=== EXERCISE ===
Search term "agent": please show all lines in the listing that contain it.

----------

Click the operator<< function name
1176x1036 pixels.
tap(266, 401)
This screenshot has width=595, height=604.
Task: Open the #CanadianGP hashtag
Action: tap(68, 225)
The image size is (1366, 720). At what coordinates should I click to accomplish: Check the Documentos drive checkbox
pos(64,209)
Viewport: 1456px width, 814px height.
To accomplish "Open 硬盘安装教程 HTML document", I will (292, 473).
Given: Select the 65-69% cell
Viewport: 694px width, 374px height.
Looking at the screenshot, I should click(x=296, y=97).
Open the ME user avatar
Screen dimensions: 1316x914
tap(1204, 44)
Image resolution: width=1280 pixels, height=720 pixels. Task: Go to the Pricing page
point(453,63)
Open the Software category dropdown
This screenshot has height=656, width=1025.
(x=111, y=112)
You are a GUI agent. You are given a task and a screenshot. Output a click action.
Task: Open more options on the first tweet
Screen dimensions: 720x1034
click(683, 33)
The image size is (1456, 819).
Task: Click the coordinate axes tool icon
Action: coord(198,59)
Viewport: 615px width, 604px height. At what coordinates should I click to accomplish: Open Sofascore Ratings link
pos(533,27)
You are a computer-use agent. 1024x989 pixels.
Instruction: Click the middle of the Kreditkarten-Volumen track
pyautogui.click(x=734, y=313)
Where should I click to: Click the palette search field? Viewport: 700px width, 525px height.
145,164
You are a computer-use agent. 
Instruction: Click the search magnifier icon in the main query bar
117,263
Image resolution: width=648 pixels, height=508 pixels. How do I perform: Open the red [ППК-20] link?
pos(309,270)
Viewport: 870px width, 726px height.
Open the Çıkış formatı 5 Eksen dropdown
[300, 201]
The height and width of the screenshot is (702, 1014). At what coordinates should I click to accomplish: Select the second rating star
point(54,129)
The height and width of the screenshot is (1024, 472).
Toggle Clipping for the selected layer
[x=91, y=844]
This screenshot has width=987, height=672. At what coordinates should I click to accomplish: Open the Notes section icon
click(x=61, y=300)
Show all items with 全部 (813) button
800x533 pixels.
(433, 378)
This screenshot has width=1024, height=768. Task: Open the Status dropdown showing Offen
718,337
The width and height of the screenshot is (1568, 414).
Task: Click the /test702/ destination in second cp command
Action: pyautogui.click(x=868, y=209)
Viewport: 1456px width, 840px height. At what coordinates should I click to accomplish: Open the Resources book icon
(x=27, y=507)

----------

=== RESULT OF THE TASK ===
You are a GUI agent. You are given a task and a screenshot. Output a click action.
You are a computer-use agent. 1024x989 pixels.
You are a computer-use agent. 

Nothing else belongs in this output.